The series was co-curated by local playwright Carlyle Brown, who is the Andrew W. Mellon Playwright-in-Residence at Illusion Theater. The festival consists of one full-length play, Zainabu Jallo’s “We Take Care of Our Own” (directed by Brown), about three elderly immigrant men who find themselves together at a care home.
That show runs Friday, Oct. 13 through Oct. 28. There will be a round-table conversation following Sunday’s matinee that includes Brown and the playwright to discuss “What is the African Diaspora?”
The festival also includes staged readings of two plays, Cassandra Medley’s “My Soul is Not Rested” and Tonderai Munyevu’s “Red Dragon,” on Saturday, Oct. 14.
Williams is excited to see three different arts organizations — Camargo in France, the Illusion Theater and the Playwrights’ Center in Minneapolis —coming together to tell the varied stories of the diaspora, adding “We get to discover for ourselves how they are different and how we are alike.”

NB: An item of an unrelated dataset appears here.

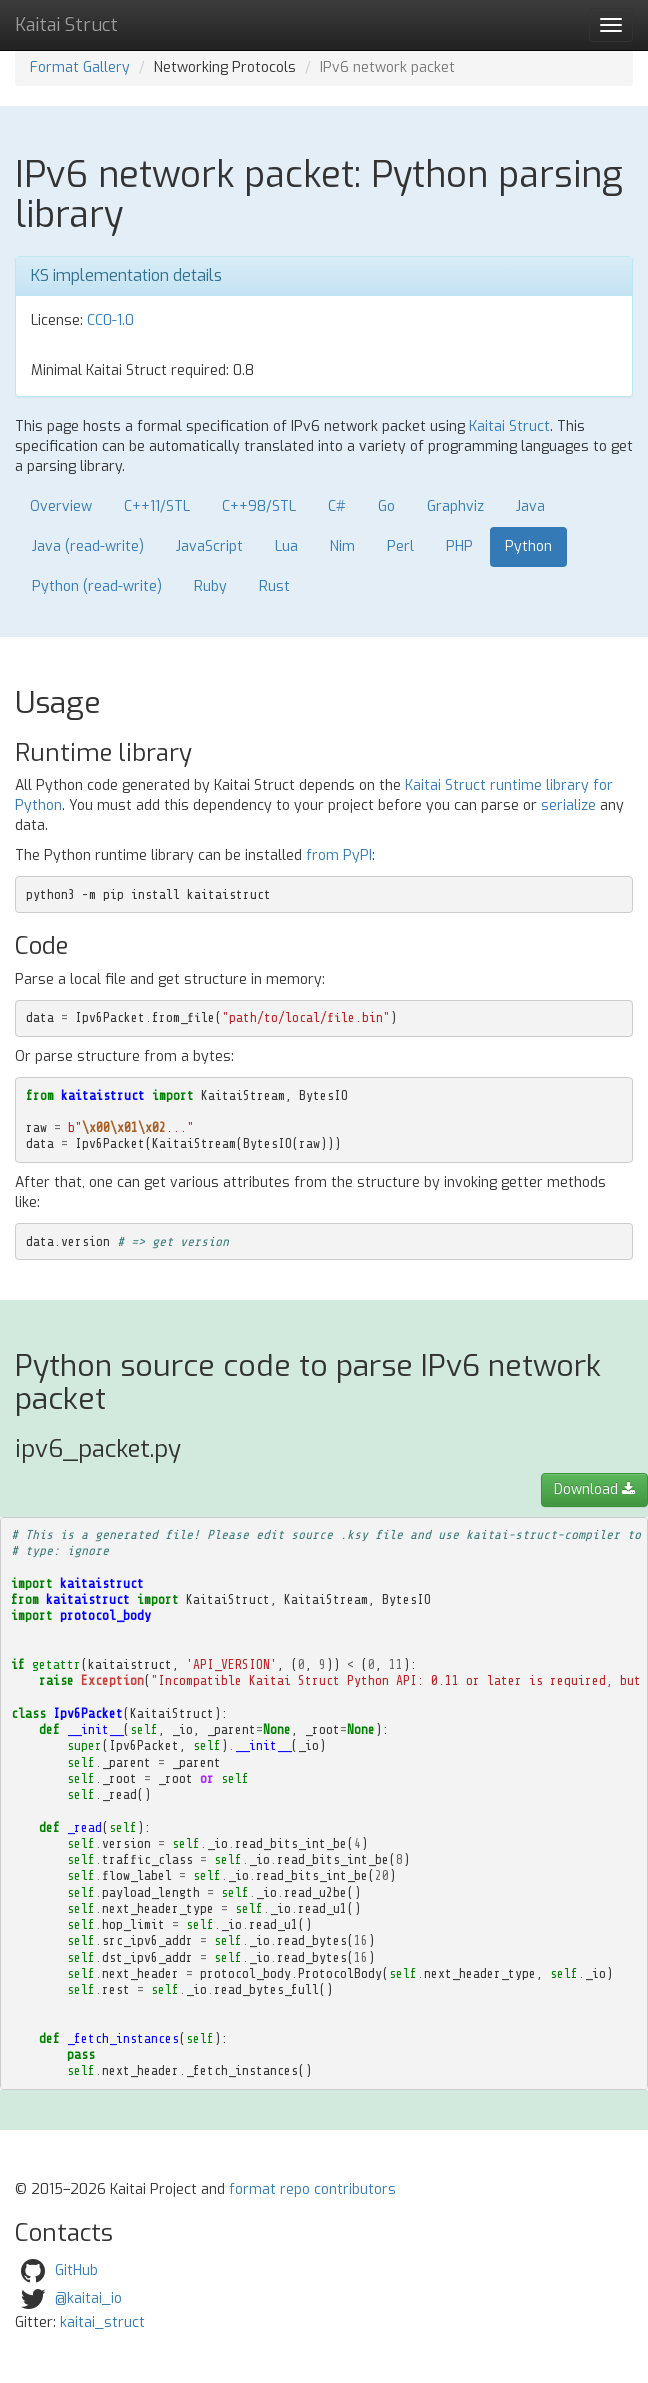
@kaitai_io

Dance/installation artist Anat Shinar of Minneapolis is looking forward to the upcoming gallery exhibit for painter Owen Brown. His new show, “Myriorama,” takes its title from a 19th-century children’s game, where picture cards could be rearranged to create new images. Brown’s interactive exhibit contains 451 abstracts, each one-foot square, that are attached to the wall with Velcro. Visitors are encouraged to rearrange them.
“Owen’s work is always about something bigger than himself,” says Shinar, “and this new series beautifully demonstrates how individual pieces contribute to creating the whole and with seeming possibilities.”
The show opens Sat., Oct. 14, with an artist reception from 5-8 p.m. at the Veronique Wantz Gallery in Minneapolis’ North Loop. The show runs through Nov. 11.